Exclude every picture. Output verbatim the lines from the one containing "This screenshot has height=512, width=591." to the end of the data.

Records for this exercise:
┌────────

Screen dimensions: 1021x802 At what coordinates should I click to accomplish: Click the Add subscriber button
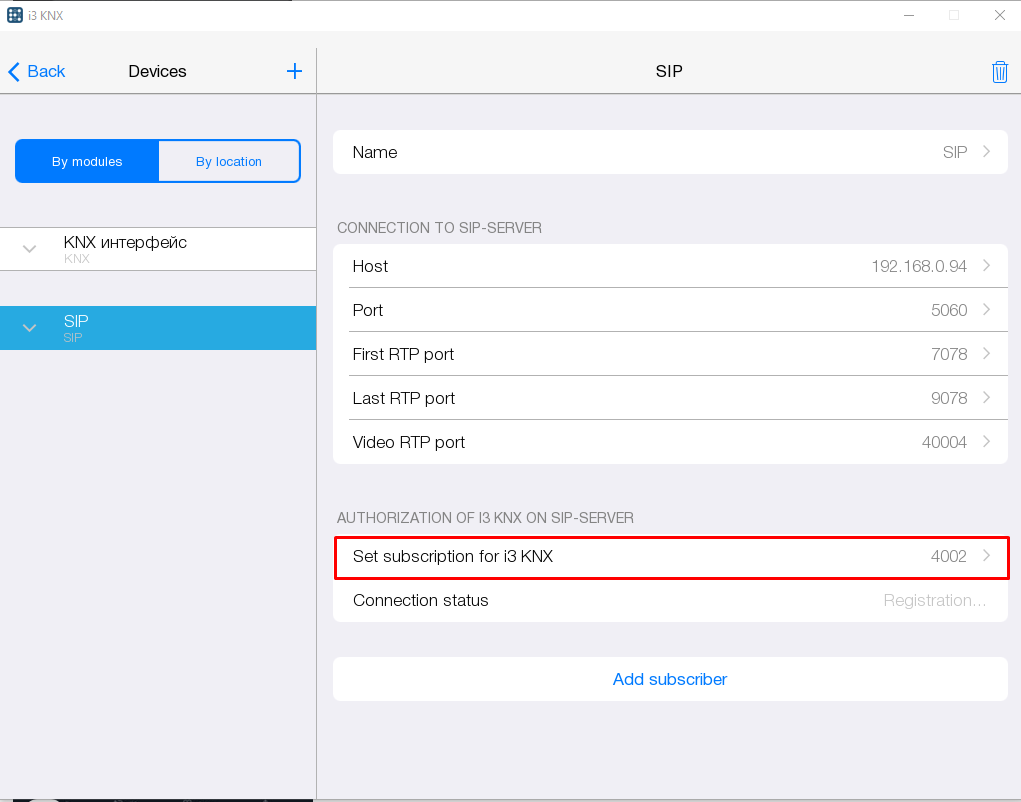670,679
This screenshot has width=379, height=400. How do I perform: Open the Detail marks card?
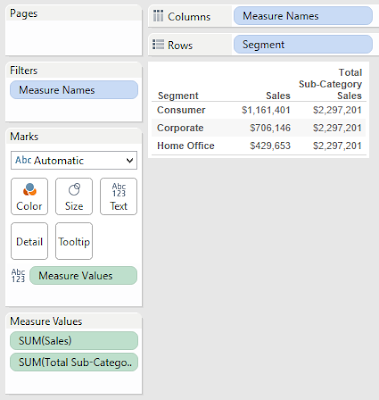[x=29, y=241]
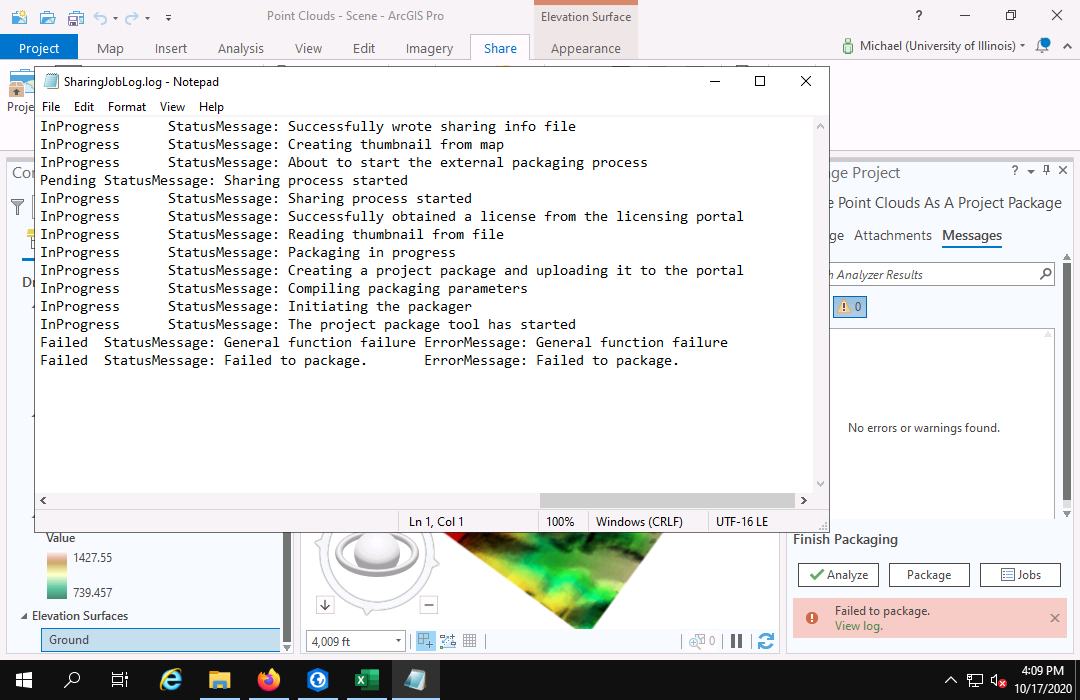Click the notifications bell icon
This screenshot has height=700, width=1080.
(1043, 46)
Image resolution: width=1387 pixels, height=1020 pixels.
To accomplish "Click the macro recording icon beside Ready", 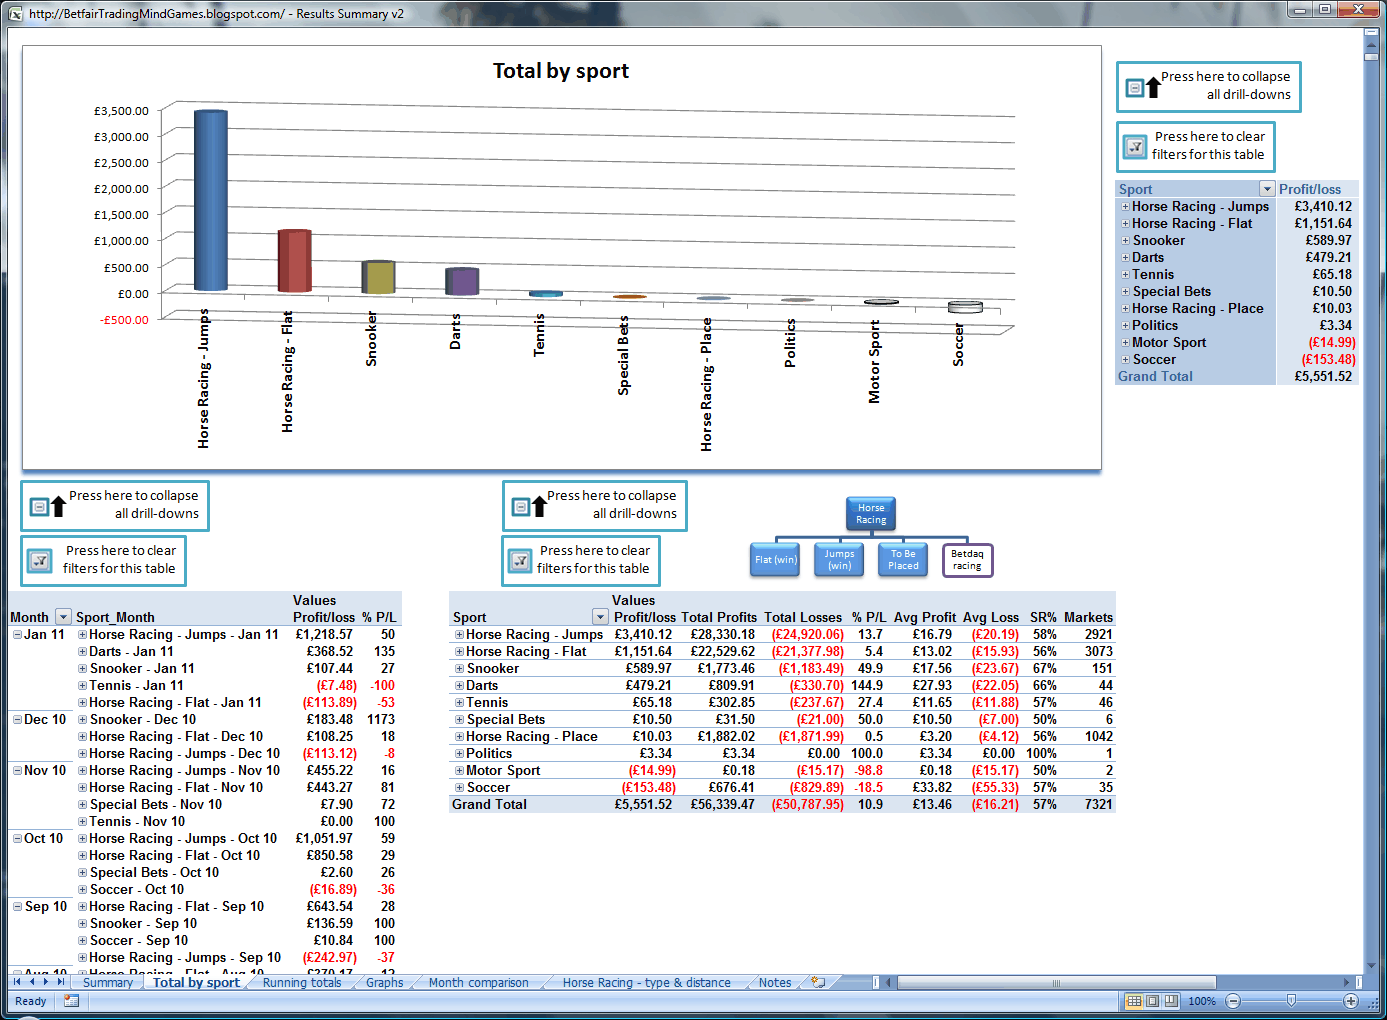I will click(x=71, y=1001).
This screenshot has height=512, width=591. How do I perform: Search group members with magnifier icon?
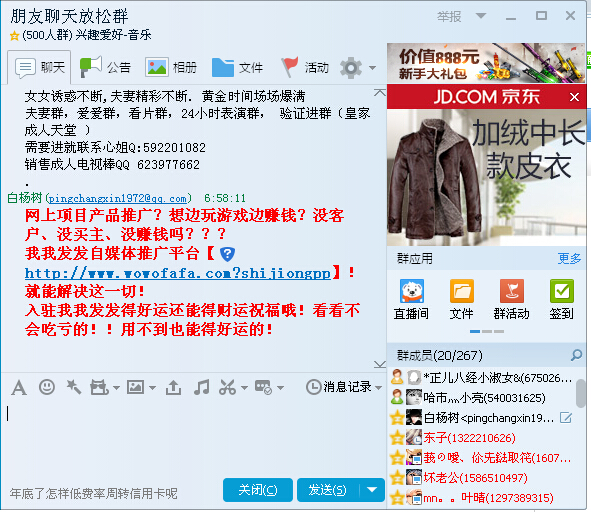coord(577,355)
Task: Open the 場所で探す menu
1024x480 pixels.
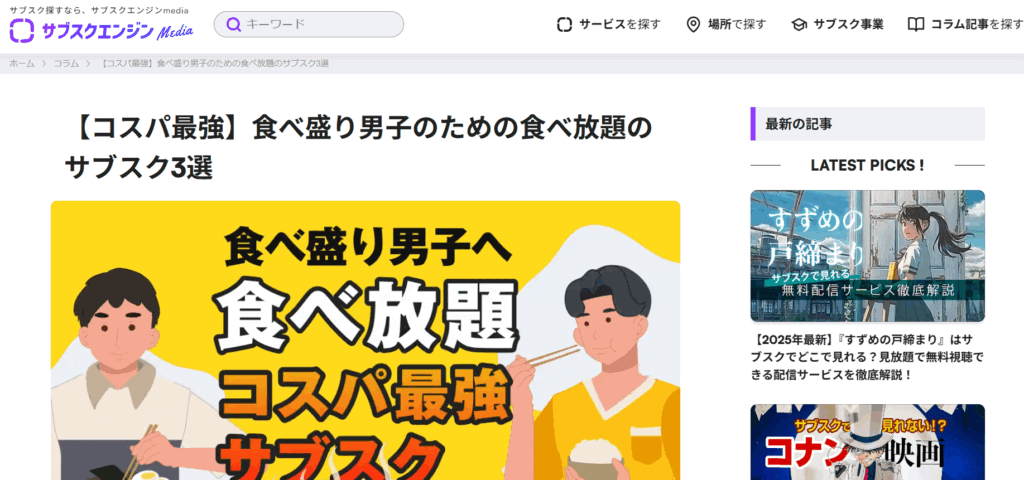Action: 726,24
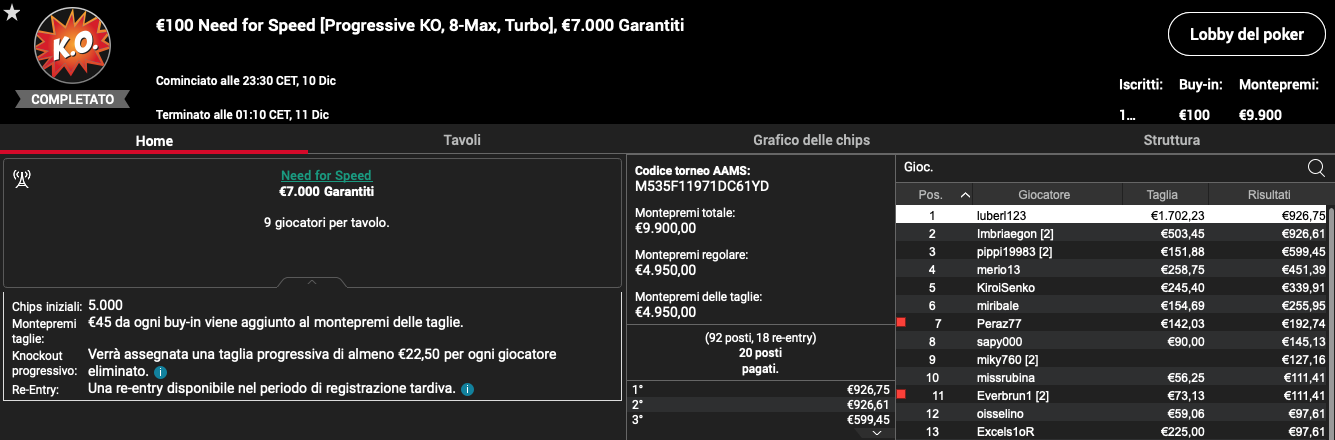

└────────

Exercise output:
This screenshot has height=512, width=591. How do I perform: Search group members with magnifier icon?
coord(577,355)
Task: Open the 場所で探す menu
1024x480 pixels.
Action: 726,24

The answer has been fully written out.